> [What is expected]: The first line of the entries is where the copy starts and the line with "Task: Go to Instagram home feed tab" is where it ends; set down each line exactly, both ends included, and drop pictures.

> [Given records]:
= = =

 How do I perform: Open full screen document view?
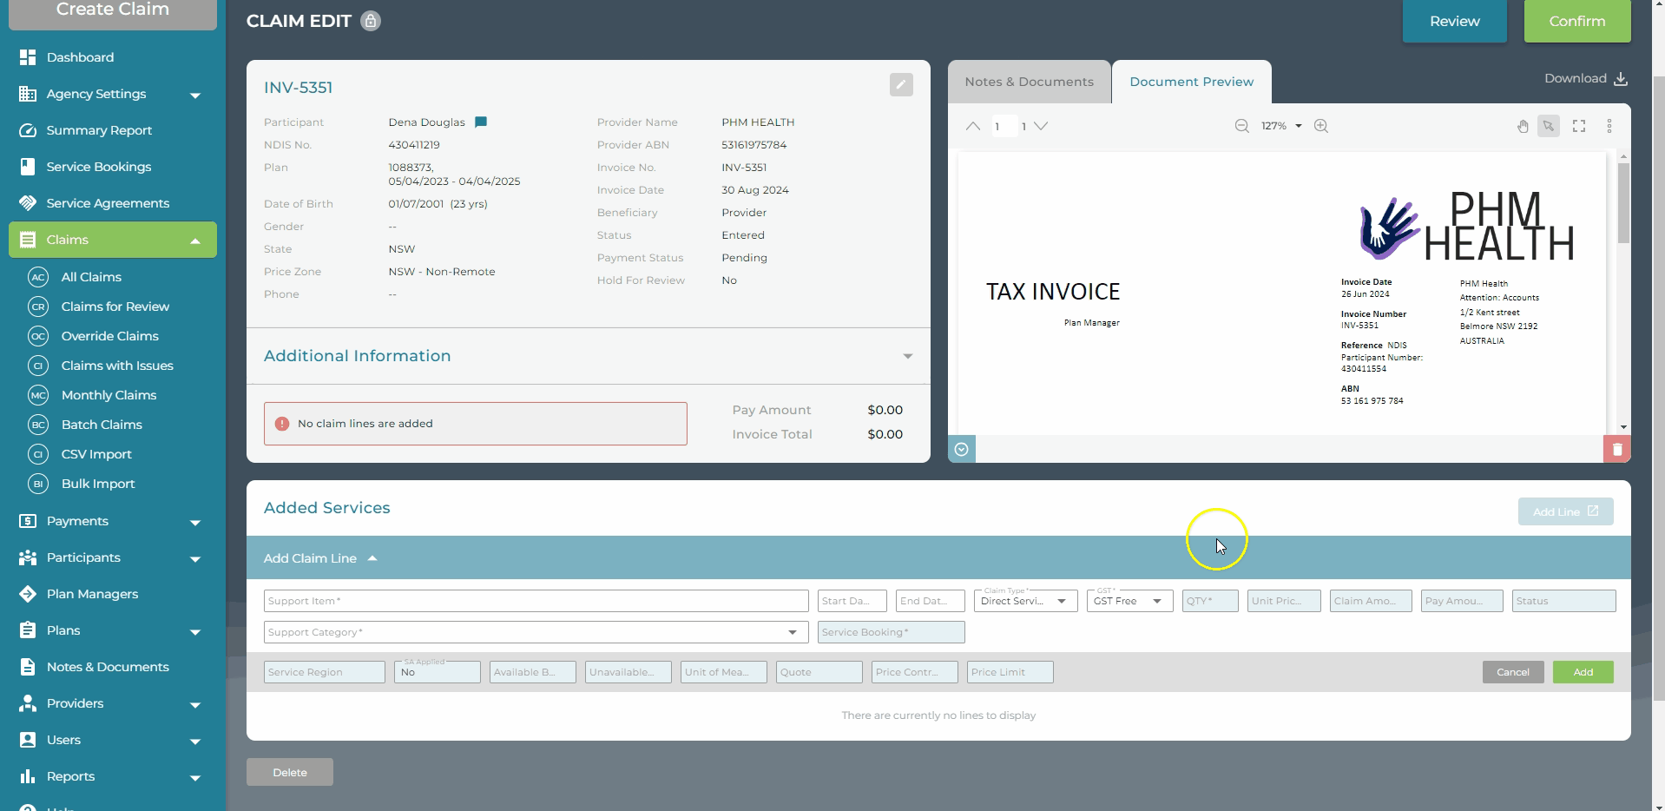(x=1578, y=127)
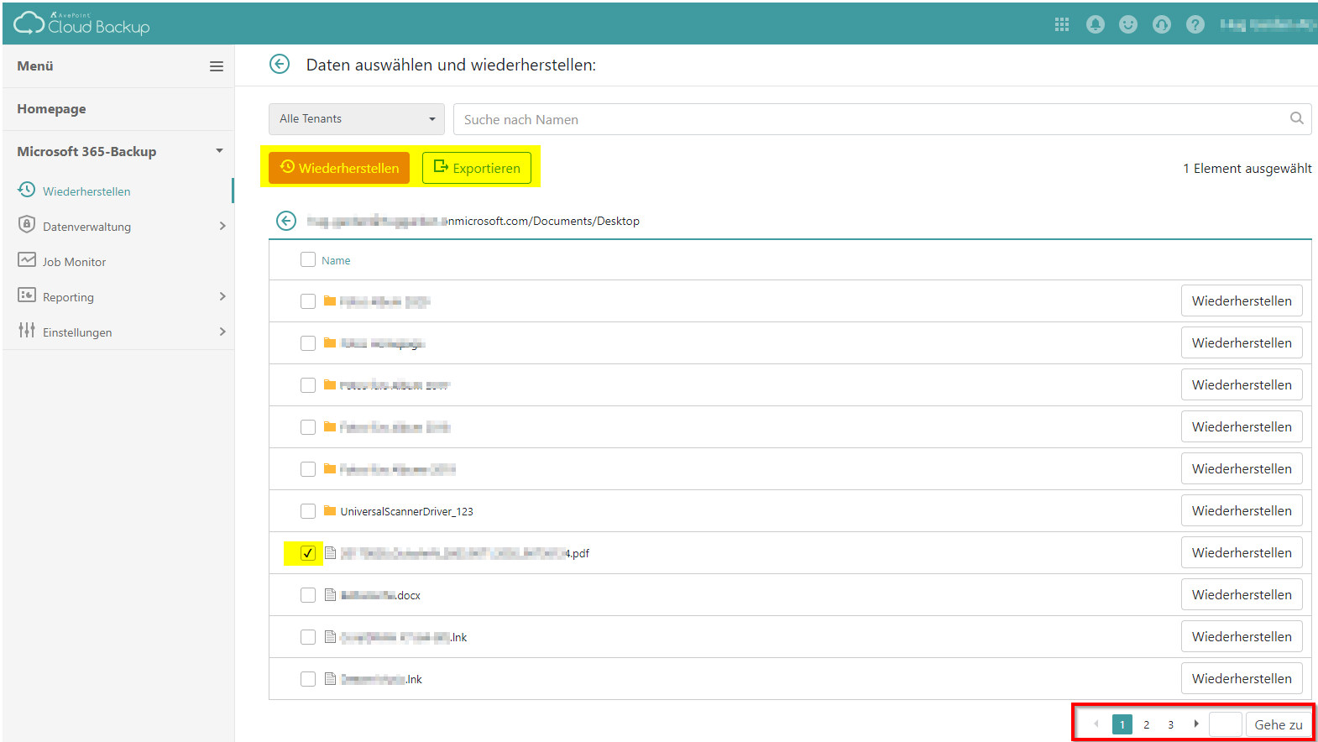Click the search magnifier icon
This screenshot has width=1318, height=742.
1296,118
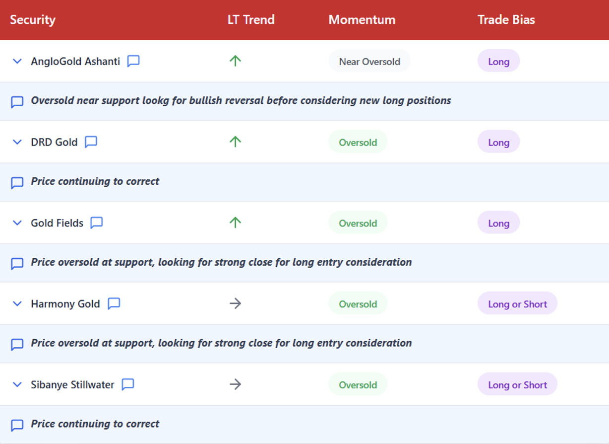Click note icon beside 'Oversold near support' comment
This screenshot has width=609, height=444.
(x=17, y=102)
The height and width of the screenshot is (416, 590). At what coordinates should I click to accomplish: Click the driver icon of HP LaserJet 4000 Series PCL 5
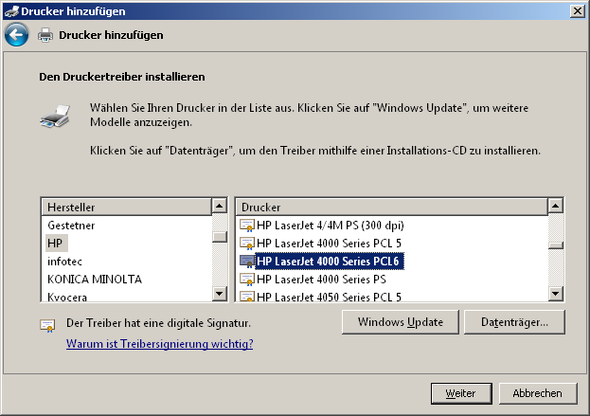pyautogui.click(x=247, y=244)
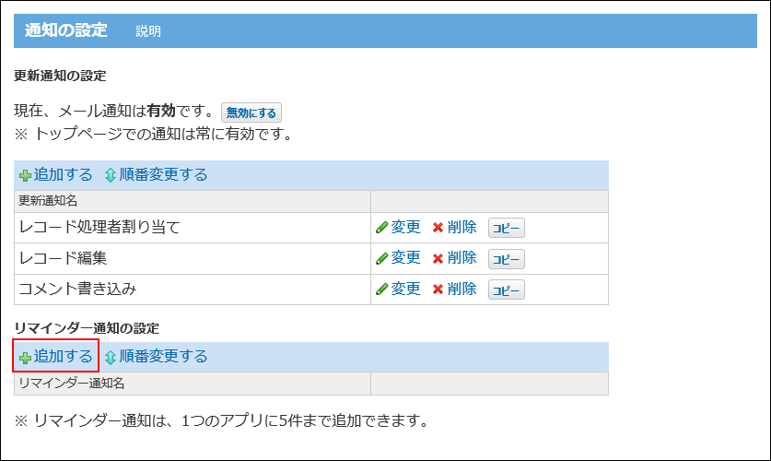
Task: Click the red X icon for コメント書き込み
Action: pyautogui.click(x=438, y=290)
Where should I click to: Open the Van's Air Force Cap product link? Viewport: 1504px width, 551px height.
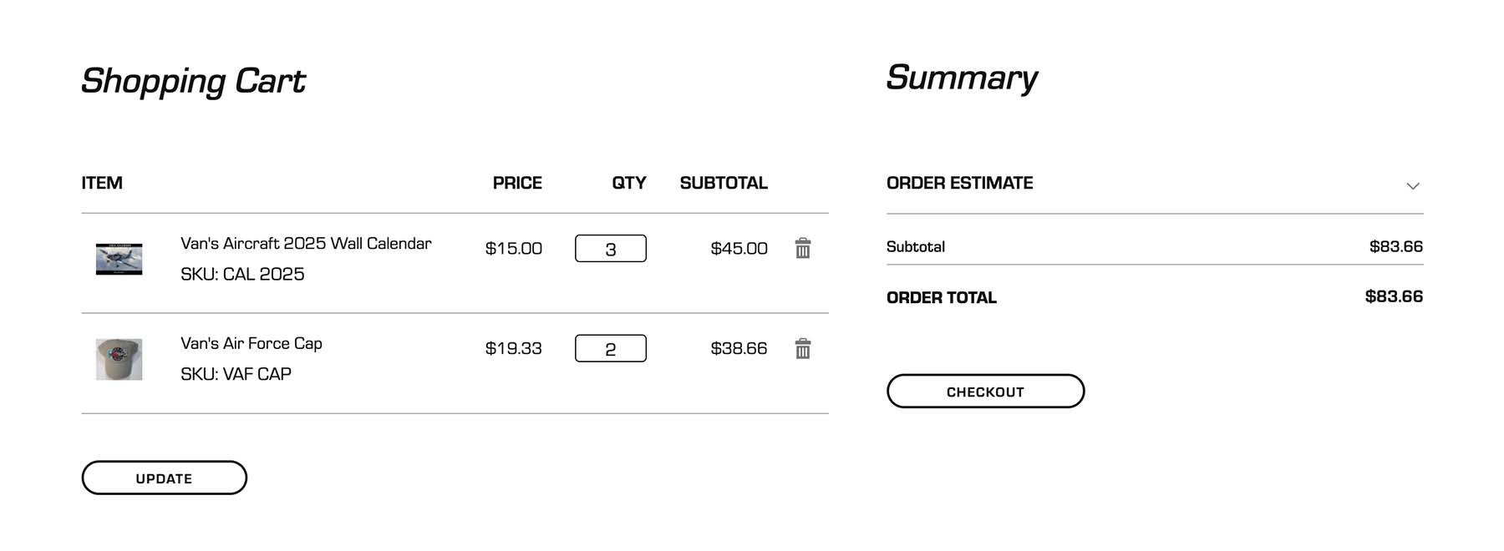point(252,342)
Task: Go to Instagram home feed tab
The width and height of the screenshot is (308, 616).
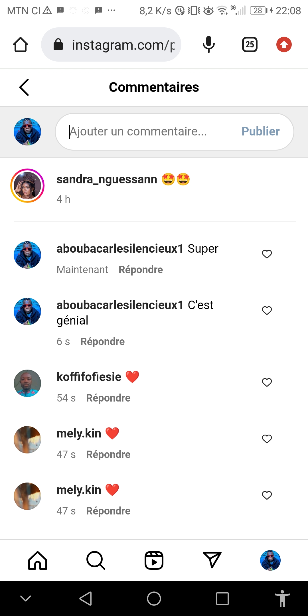Action: pyautogui.click(x=38, y=560)
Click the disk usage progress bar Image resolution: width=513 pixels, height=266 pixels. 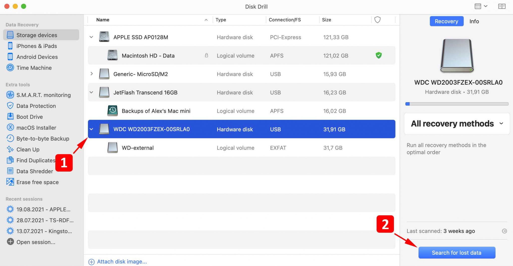coord(457,104)
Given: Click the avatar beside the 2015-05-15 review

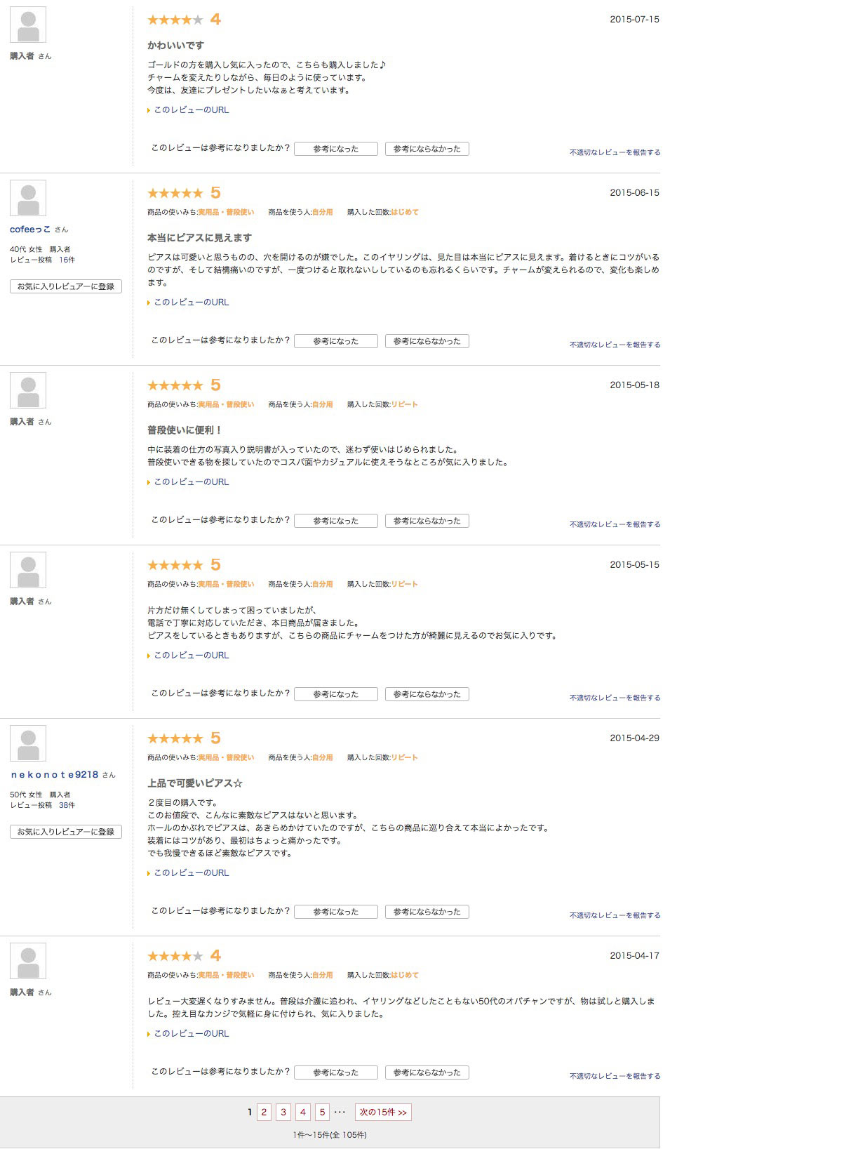Looking at the screenshot, I should click(28, 570).
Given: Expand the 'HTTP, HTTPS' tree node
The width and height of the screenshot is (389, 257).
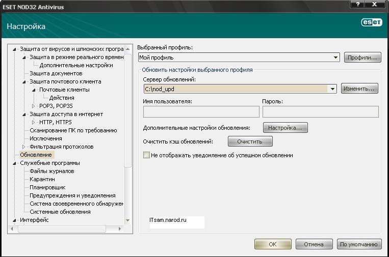Looking at the screenshot, I should coord(34,122).
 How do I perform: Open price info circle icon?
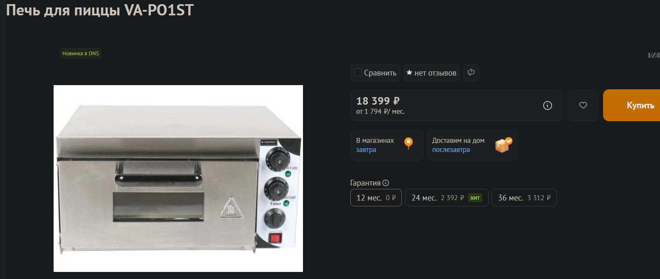click(x=548, y=105)
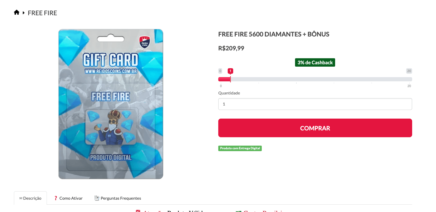
Task: Click the 3% de Cashback badge
Action: coord(315,62)
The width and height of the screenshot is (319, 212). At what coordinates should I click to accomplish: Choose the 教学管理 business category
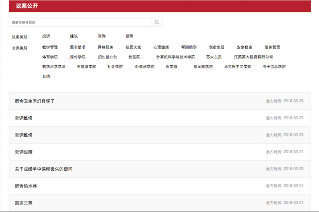pyautogui.click(x=50, y=47)
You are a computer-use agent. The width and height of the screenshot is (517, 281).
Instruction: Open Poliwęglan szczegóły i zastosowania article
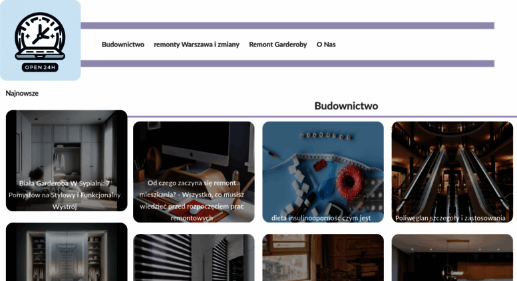(x=450, y=218)
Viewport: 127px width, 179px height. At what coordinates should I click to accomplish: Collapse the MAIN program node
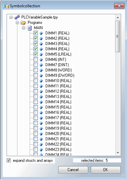[x=23, y=28]
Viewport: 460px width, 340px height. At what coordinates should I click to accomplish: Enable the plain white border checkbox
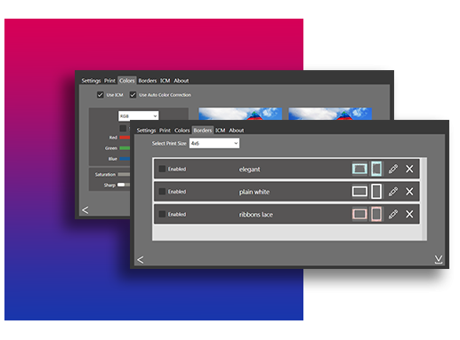[x=162, y=192]
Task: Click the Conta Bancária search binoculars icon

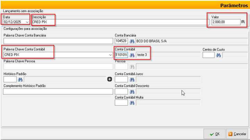Action: coord(132,41)
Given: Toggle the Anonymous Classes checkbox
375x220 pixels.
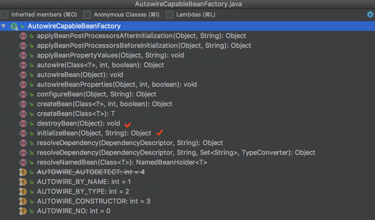Looking at the screenshot, I should [87, 15].
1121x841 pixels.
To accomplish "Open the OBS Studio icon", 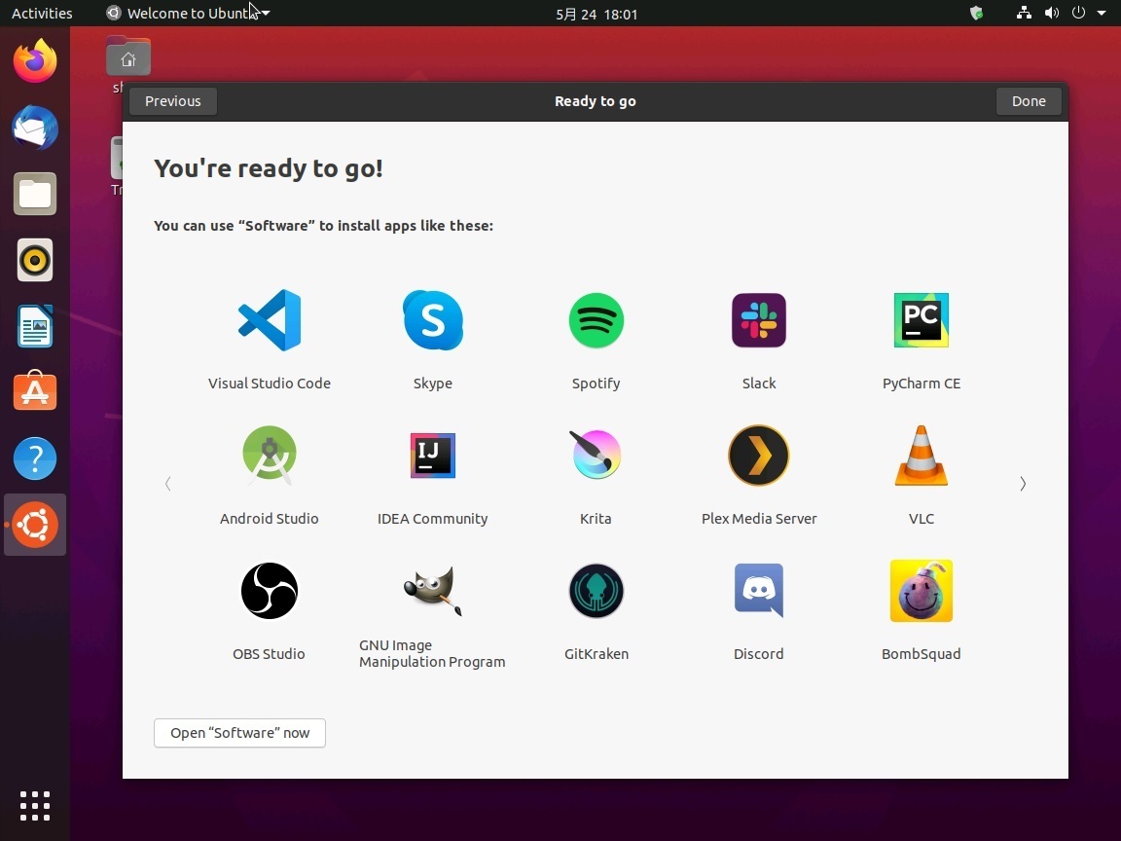I will click(270, 591).
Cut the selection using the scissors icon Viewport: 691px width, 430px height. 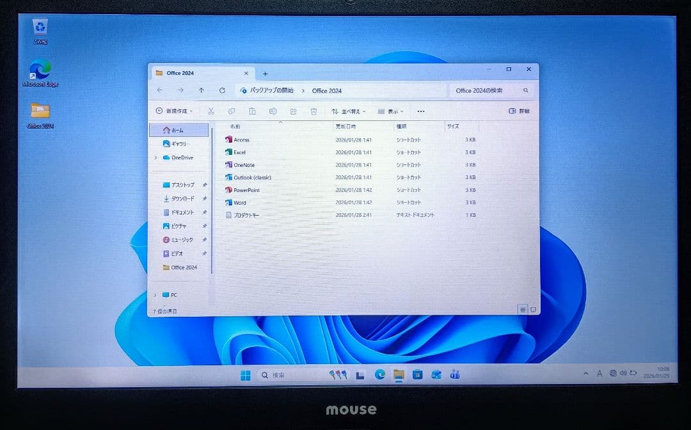pyautogui.click(x=210, y=111)
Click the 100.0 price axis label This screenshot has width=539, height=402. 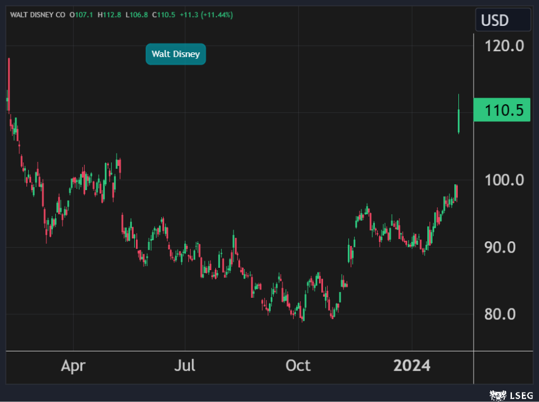click(x=503, y=180)
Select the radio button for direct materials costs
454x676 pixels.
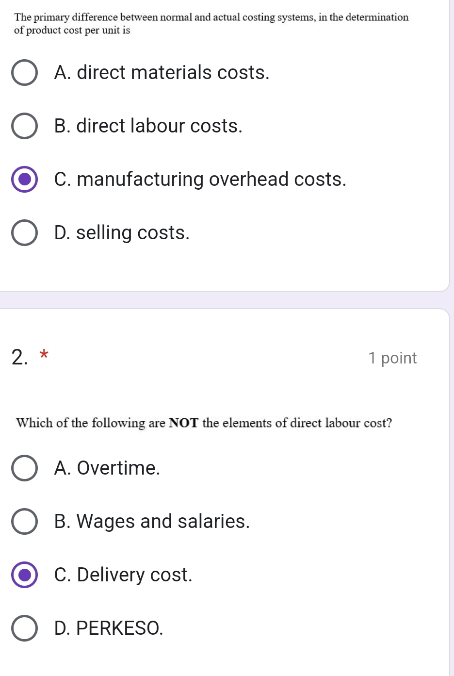pos(24,73)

= = =

> [Completed exercise]:
 How do I perform: Open full screen document view?
(x=1578, y=127)
Click the search magnifier icon
This screenshot has width=1318, height=742.
1296,118
Click note icon beside 'Oversold near support' comment
This screenshot has width=609, height=444.
(x=17, y=102)
The height and width of the screenshot is (416, 590). At what coordinates should I click to accomplish: Click the driver icon of HP LaserJet 4000 Series PCL 5
pyautogui.click(x=247, y=244)
Task: Click the red X icon for コメント書き込み
Action: pyautogui.click(x=438, y=290)
Where should I click to: Open the Van's Air Force Cap product link? Viewport: 1504px width, 551px height.
point(252,342)
Task: Go to Instagram home feed tab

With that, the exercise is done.